| STATED EXERCISE 1 |
In the Civ4 forum thread, how far into the game does the player keep finding that they are behind in the tech race?
| STATED EXERCISE 2 |
Shorten the paragraph of the Civ4 forum thread that begins "I would bet that you don't focus enough," keeping its main facts.
| STATED EXERCISE 3 |
Quote the Civ4 forum thread word for word, starting with "Here are some" and going on through "running at 89-90%.".

| READING PASSAGE |
-----

I would bet that you don't focus enough in researching in one line ( like for example Code of laws-> Civil Service -> paper -> Education ) and trade with the other civs in game than to try to get it all by yourself. Think on this: if you are the first to get to Education and if you can trade it to a civ for Engineering and to other by Guilds, you are almost doubling your research rate compared with trying to self-research all the 3 techs
 
Im playing Civ4 at Nobel difficulty and again and again I discover the same thing about 50-70% into the game. Im behind in the Tech-race. Never in jumbo-position; perhaps even above average - but almost never in the top 1-3 category either. I have no problems staying competitive in all other areas - with the exception of getting that elusive extra edge in the tech-race. What am I doing wrong here? Any tips?

Welcome to the Forums!

There are excellent articles written about running a successful economy, which is basically a way of saying "Teching".

Here are some pointers.

1) The larger your empire, there better you tech, especially later on in the game. Teching at 50% slider with a large empire techs ALOT faster than a smaller empire running at 89-90%.

-----

| RAW DATA |
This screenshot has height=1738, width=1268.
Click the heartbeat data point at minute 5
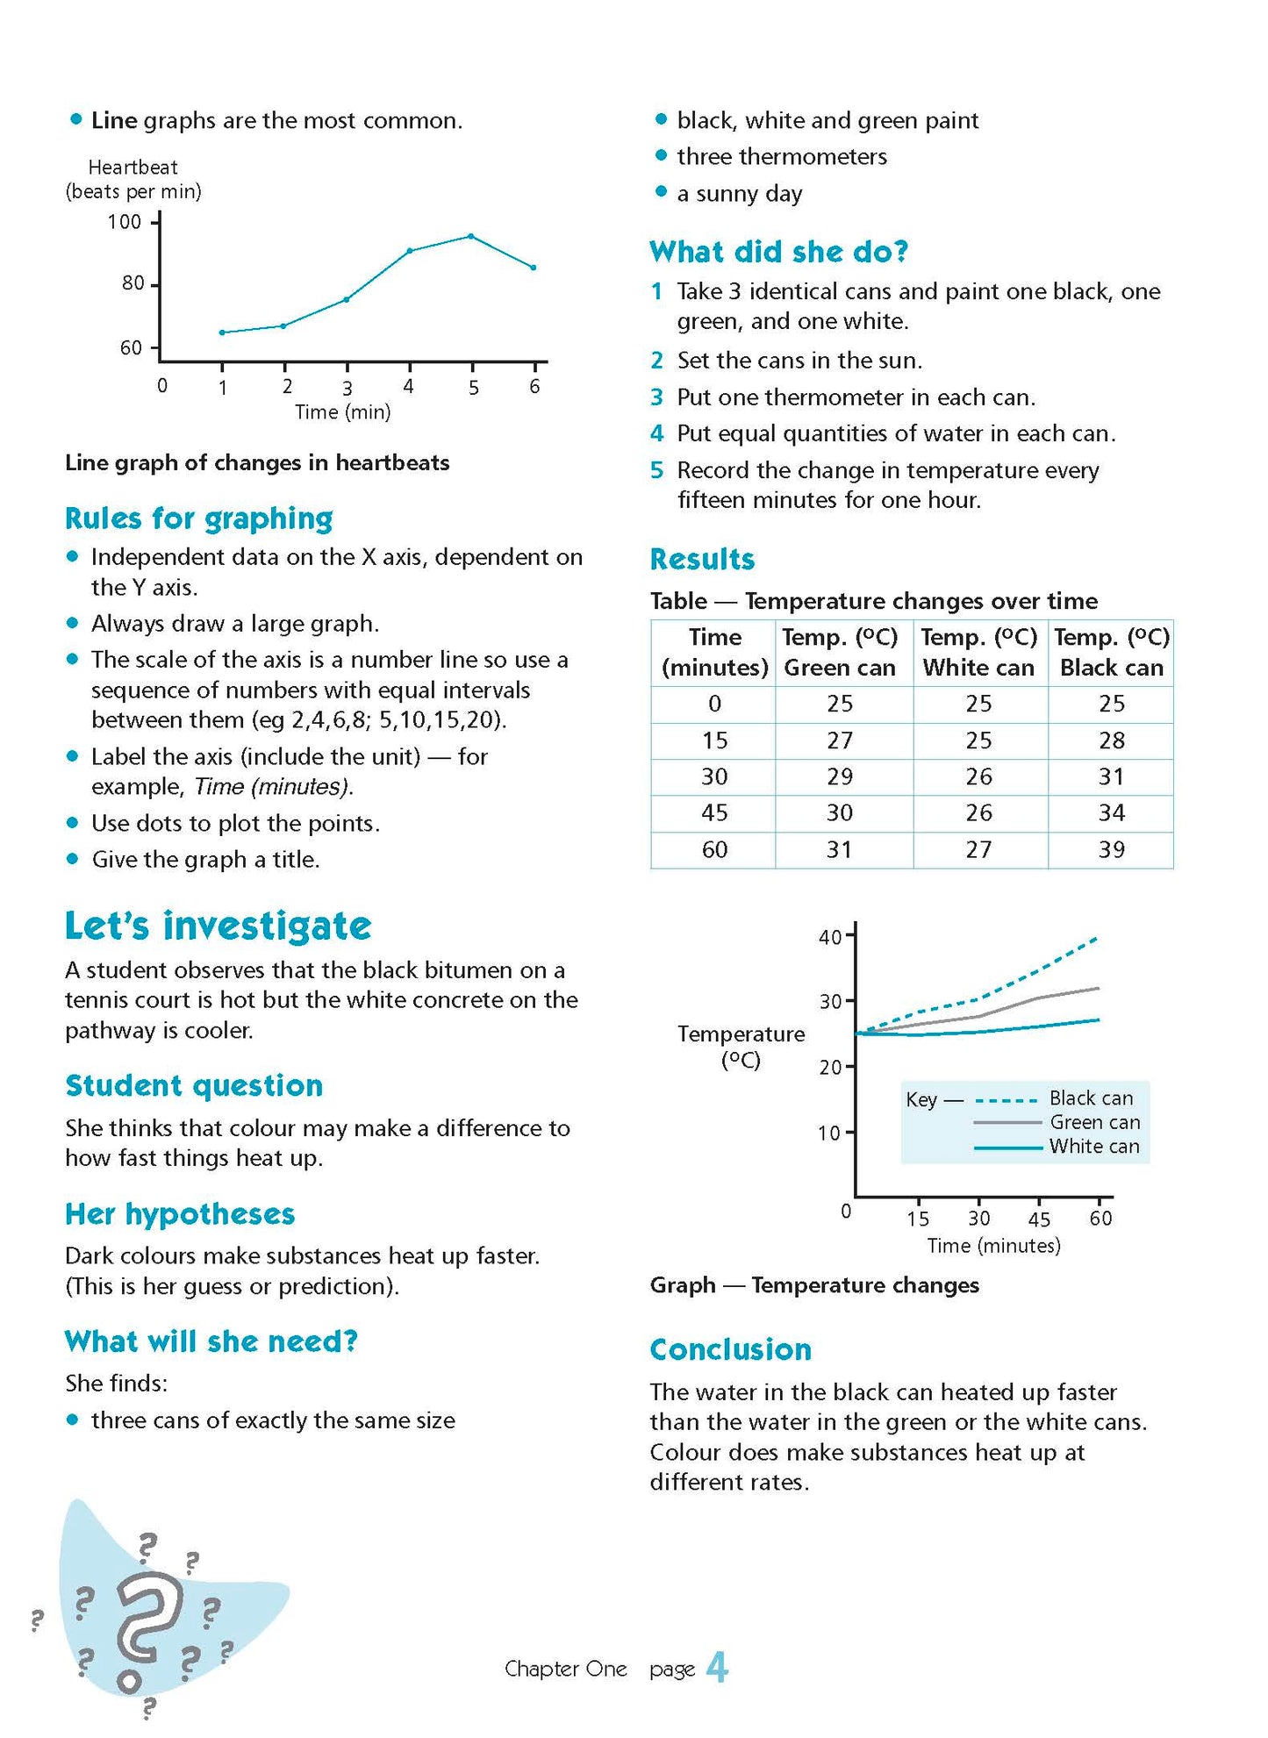click(471, 236)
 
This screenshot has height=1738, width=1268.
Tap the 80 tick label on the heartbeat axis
click(133, 283)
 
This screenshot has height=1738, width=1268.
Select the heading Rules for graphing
click(199, 519)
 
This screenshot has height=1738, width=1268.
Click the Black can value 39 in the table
click(1111, 849)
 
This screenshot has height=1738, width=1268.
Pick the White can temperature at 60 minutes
click(978, 849)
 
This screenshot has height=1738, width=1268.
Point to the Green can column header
click(840, 652)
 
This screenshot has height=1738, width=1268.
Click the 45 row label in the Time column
click(714, 812)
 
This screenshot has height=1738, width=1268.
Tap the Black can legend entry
click(1091, 1098)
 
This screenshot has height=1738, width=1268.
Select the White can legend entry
click(1093, 1146)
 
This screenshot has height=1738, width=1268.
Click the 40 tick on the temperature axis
click(829, 937)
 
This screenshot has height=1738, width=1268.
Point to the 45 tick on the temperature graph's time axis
click(1039, 1219)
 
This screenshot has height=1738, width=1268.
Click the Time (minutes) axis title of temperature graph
click(993, 1245)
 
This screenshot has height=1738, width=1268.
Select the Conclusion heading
click(730, 1349)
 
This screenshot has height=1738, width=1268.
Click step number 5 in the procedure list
click(656, 470)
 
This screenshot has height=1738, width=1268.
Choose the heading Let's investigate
click(218, 926)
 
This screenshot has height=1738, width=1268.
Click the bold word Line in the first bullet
click(114, 120)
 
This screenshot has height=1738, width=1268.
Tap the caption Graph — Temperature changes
click(813, 1285)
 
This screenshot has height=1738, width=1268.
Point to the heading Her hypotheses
click(180, 1214)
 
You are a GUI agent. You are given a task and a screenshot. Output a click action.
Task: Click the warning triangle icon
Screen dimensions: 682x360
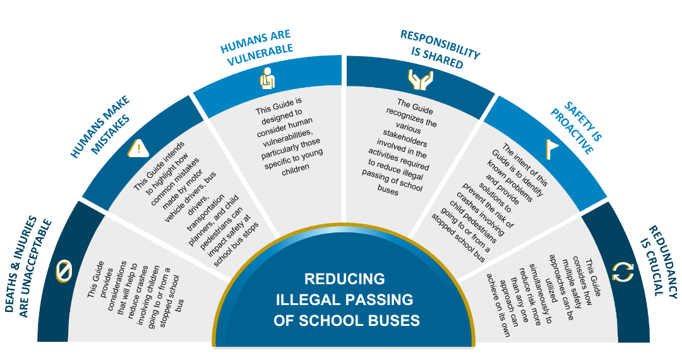pos(138,148)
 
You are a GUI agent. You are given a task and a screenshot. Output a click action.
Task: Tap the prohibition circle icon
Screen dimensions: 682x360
pos(64,272)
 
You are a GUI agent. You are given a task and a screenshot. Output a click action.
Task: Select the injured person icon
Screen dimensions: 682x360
pos(268,78)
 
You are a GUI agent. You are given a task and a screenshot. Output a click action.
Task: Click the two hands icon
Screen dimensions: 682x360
pos(420,80)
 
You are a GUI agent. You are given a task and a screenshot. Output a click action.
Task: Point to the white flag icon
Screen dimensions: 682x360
pos(551,148)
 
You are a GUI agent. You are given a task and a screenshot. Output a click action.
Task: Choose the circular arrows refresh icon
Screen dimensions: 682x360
pos(623,272)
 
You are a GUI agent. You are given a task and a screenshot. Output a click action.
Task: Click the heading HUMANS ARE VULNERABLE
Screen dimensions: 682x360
pos(257,48)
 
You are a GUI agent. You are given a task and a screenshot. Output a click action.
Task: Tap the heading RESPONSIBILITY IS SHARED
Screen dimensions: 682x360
pos(440,49)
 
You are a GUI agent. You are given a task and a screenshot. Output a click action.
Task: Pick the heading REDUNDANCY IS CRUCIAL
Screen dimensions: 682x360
pos(658,262)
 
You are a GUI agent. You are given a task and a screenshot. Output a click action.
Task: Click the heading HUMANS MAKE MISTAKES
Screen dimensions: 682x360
pos(100,126)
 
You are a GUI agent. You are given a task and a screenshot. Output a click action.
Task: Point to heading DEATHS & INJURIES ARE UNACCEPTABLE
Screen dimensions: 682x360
pos(28,267)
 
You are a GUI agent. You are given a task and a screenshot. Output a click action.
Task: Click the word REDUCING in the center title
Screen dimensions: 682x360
pos(345,279)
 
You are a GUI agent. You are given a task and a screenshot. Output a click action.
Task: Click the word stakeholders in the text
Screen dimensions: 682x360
pos(405,138)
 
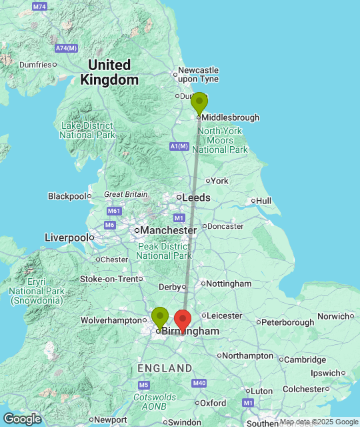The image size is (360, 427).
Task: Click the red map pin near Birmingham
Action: pyautogui.click(x=182, y=320)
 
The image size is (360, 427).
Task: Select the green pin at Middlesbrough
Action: pyautogui.click(x=199, y=103)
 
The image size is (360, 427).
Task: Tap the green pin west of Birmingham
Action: pyautogui.click(x=160, y=317)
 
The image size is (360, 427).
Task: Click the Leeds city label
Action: pyautogui.click(x=195, y=197)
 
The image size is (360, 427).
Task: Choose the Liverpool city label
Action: pyautogui.click(x=66, y=238)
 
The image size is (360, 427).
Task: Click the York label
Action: pyautogui.click(x=219, y=181)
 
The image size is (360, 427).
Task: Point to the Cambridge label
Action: pyautogui.click(x=305, y=359)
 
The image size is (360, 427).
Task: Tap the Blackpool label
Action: pyautogui.click(x=67, y=196)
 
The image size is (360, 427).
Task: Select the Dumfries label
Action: pyautogui.click(x=35, y=65)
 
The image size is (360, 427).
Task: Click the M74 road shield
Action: pyautogui.click(x=39, y=7)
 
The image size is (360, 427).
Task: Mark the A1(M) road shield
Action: pyautogui.click(x=179, y=146)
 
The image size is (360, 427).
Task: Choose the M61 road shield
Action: pyautogui.click(x=114, y=211)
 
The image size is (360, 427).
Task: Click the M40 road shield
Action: pyautogui.click(x=199, y=383)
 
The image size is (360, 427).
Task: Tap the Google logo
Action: pyautogui.click(x=21, y=418)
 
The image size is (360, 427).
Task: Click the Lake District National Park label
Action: pyautogui.click(x=87, y=130)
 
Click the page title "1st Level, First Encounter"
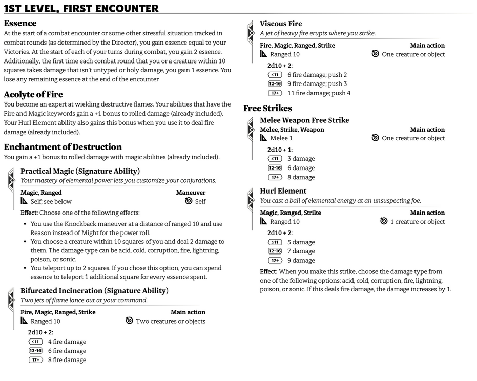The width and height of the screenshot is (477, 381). click(81, 9)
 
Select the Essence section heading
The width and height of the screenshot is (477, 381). click(20, 23)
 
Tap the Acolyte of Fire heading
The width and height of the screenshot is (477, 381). click(33, 94)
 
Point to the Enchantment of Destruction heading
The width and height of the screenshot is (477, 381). click(63, 147)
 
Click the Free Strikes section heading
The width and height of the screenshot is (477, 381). click(267, 108)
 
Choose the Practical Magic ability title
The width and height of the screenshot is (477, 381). click(80, 171)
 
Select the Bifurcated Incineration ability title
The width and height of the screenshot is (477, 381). click(94, 290)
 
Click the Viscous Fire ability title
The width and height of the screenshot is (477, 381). click(281, 24)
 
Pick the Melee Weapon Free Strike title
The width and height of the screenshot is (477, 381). click(304, 120)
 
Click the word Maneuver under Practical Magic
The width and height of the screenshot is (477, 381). click(191, 193)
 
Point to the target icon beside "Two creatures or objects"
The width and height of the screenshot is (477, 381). click(130, 321)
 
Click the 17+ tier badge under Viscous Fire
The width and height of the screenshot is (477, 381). click(275, 93)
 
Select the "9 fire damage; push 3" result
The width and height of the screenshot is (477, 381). click(317, 84)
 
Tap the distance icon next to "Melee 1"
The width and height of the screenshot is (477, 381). click(264, 138)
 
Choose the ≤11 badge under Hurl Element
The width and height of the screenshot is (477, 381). click(275, 242)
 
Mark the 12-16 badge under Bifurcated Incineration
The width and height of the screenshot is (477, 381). click(35, 351)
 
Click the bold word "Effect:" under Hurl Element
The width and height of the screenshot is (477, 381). click(268, 271)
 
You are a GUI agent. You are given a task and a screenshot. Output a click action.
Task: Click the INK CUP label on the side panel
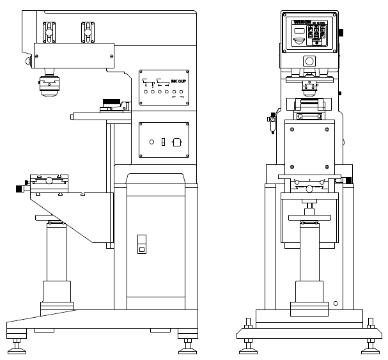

-----

| FINAL ANSWER 1 |
About 50-70% into the game.

| FINAL ANSWER 2 |
The writer suspects the player isn't researching along one line (for example Code of Laws, then Civil Service, then Paper, then Education) or trading techs with other civs enough, and is trying to research everything alone instead. Being first to Education and trading it to one civ for Engineering and to another for Guilds almost doubles the research rate compared with researching all three techs yourself.

| FINAL ANSWER 3 |
Here are some pointers.

1) The larger your empire, there better you tech, especially later on in the game. Teching at 50% slider with a large empire techs ALOT faster than a smaller empire running at 89-90%.